• Prompt A:
Using the genetics text below, list every main source of variation in sexually reproducing populations that it names.
• Prompt B:
Pick up the genetics text below after its last sentence and continue it.

A form of dominance in which the alleles of a gene pair in a heterozygote are completely expressed thereby resulting in offspring with a phenotype that is neither dominant nor recessive. As a result, the heterozygous organism shows a phenotype that is different from both homozygous parents. Example of co-dominance is the expression of human blood group AB.

In-complete Dominance

Incomplete dominance is a form of intermediate inheritance in which one allele for a specific trait is not completely expressed over its paired allele, both the alleles express as a blend (mixture). This results in a third phenotype in which the expressed physical trait is a combination of the phenotypes of both alleles. Example of in-complete dominance is Four O Clock plant, in which a true breeding red flower plant (RR) and a true breeding white flower plant (rr) produces heterozygous plants of pink flowers (Rr).

Variation

Variation, in biology, any difference between cells, individual organisms, or groups of organisms of any species caused either by genetic differences (genotypic variation) or by the effect of environmental factors on the expression of the genetic potentials (phenotypic variation). Variation may be shown in physical appearance, metabolism, fertility, mode of reproduction, behavior, learning and mental ability, and other obvious or measurable characters.

Main sources of variations

Main sources of variations in sexually reproducing populations are described below:

•            The genetic recombination produced through crossing over results in gametes with variations.
•         Mutations (changes in DNA) are important source of variations. Mutation also happen during gametes formation through meiosis.
•      During fertilization, one of the millions of sperms combines with a single egg. The chance involved in this combination also act as the source of variations.

• Data for review:
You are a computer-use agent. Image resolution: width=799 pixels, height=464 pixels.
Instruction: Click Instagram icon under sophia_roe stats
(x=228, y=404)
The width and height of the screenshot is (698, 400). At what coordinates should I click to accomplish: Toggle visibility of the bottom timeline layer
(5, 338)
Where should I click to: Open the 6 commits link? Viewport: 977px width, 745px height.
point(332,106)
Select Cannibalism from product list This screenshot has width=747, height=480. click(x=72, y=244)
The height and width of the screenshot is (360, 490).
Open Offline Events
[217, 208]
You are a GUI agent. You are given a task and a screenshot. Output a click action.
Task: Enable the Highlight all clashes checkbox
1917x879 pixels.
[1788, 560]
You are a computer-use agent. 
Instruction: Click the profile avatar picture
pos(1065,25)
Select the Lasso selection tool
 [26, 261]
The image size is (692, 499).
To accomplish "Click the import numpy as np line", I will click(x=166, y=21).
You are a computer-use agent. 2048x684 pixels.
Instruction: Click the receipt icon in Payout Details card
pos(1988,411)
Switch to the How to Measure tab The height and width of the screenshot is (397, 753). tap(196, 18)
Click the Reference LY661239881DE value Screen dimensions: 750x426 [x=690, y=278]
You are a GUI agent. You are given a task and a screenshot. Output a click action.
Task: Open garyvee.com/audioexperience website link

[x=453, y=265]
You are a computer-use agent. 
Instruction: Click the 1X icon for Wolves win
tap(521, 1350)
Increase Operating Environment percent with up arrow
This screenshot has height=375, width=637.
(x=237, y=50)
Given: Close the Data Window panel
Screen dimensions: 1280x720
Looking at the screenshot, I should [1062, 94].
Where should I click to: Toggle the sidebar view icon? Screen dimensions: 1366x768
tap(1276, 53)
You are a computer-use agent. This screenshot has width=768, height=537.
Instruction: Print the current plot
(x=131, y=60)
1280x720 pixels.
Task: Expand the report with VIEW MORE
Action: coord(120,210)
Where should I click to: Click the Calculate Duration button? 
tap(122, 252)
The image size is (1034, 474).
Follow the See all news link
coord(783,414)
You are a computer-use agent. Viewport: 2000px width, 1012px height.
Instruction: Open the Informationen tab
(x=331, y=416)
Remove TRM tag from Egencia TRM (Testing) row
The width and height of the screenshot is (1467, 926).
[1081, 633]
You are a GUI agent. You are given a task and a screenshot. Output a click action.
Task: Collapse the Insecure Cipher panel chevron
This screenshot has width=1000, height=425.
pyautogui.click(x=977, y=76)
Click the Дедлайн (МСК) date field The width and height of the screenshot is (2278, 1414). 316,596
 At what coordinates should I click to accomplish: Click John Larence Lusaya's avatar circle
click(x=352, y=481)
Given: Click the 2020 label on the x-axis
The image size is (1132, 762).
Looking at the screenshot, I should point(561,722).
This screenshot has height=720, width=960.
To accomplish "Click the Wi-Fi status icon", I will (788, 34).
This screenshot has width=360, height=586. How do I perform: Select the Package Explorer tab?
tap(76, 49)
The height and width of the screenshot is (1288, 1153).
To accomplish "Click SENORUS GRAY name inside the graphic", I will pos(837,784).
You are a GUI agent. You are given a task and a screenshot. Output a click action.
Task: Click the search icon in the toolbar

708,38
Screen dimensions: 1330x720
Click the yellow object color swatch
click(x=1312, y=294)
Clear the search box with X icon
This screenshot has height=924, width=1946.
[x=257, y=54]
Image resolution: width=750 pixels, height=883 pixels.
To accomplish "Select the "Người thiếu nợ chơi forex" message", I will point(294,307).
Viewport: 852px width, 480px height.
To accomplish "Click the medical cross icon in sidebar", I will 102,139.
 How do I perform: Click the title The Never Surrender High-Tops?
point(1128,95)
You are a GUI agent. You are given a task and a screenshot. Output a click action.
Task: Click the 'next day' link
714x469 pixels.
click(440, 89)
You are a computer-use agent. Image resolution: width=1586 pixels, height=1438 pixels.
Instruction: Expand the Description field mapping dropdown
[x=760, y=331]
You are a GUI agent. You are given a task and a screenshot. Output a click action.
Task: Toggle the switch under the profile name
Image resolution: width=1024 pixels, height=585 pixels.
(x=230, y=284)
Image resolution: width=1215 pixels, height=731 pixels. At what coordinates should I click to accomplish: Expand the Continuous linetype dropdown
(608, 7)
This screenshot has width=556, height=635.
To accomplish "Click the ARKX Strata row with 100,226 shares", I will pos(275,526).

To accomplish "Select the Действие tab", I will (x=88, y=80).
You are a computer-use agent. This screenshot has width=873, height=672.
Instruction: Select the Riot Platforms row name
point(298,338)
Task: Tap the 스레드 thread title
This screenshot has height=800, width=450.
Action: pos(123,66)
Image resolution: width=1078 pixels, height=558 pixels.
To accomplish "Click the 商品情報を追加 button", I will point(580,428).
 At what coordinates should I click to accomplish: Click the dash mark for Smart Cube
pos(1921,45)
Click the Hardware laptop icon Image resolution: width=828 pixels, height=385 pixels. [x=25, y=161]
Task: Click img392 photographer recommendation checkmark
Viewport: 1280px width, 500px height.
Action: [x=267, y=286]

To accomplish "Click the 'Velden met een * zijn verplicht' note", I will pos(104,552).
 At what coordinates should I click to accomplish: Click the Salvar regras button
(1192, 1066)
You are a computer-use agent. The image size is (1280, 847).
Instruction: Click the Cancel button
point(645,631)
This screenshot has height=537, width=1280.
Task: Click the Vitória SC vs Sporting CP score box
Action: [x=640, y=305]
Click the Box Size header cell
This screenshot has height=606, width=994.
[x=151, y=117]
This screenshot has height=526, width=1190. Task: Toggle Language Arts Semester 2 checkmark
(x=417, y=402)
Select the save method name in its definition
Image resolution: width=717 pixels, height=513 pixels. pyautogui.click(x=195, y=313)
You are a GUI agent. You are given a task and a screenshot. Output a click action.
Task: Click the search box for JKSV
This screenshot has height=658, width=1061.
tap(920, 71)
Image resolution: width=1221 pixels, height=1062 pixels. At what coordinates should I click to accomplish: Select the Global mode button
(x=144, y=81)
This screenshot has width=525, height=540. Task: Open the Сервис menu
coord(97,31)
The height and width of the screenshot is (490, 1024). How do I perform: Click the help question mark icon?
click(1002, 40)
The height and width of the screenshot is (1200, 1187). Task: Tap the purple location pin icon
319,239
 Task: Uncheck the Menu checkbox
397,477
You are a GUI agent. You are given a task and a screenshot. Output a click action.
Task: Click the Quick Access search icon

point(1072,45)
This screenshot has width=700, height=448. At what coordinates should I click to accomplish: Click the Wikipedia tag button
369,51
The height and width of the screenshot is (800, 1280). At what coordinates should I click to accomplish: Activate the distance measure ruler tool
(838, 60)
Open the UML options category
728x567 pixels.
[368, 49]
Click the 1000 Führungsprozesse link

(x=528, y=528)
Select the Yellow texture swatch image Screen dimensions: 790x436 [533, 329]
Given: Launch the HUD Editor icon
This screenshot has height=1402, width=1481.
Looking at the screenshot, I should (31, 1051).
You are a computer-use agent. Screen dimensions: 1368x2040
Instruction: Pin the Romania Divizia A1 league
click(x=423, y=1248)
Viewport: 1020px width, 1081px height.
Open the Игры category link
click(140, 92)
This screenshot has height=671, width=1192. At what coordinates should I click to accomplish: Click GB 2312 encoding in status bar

• Task response A:
- Genetic recombination produced through crossing over
- Mutations (changes in DNA)
- The chance involved in which sperm combines with the egg during fertilization

• Task response B:
•      Gene flow i.e. movement of genes from one population to another is also an important source of variations.

Discontinuous Variations

Discontinuous variations show distinct phenotypes. The phenotypes of such variations cannot be measured. Blood groups are good example of such variations. In a human population, an individual has one of the four distinct phenotypes (blood groups) and cannot have in between. Discontinuous variations are controlled by the alleles of a single gene pair. The environment has little effect on this type of variations.

Continuous Variations

In continuous variations, the phenotypes show a complete range of measurements from one extreme to the other. Height, weight, feet size, intelligence etc. are example of continuous variations. Continuous variations are controlled by many genes and are often affected by environmental factors.

Organic Evolution / Biological Evolution

Organic evolution (biological evolution) is the change in the characteristics of a population or species of organisms over the course of generations. The evolutionary changes are always inheritable. The changes in an individual are not considered as evolution, because evolution refers to populations and not to individuals. Organic evolution included two major processes:

·         Alternation in genetic characteristics (traits) of a type of organism over time; and

·         Creation of new types of organisms from a single type.

Theory of Special Creation

The anti-evolution ideas support that all living things had been created in their current form only a few thousand years ago. It is known as the “theory of special creation”.

Natural Selection

Natural selection is the process by which better genetic variations become more common in successive generations of a population. The central concept of natural selection is the evolutionary fitness of an organism. Fitness means an organism’s ability to survive and reproduce. Favorable variations are selected for their transmission to next generations, while the unfavorable variations are selected against their transmission to next generations.

Artificial Selection

Artificial selection (or selective breeding) means intentional breeding between individuals for certain traits, or combination of traits. Selective breeding has revolutionized agricultural and livestock production throughout the world. In artificial selection. The bred animals are known as breeds, while bred plants are known as variations or cultivars.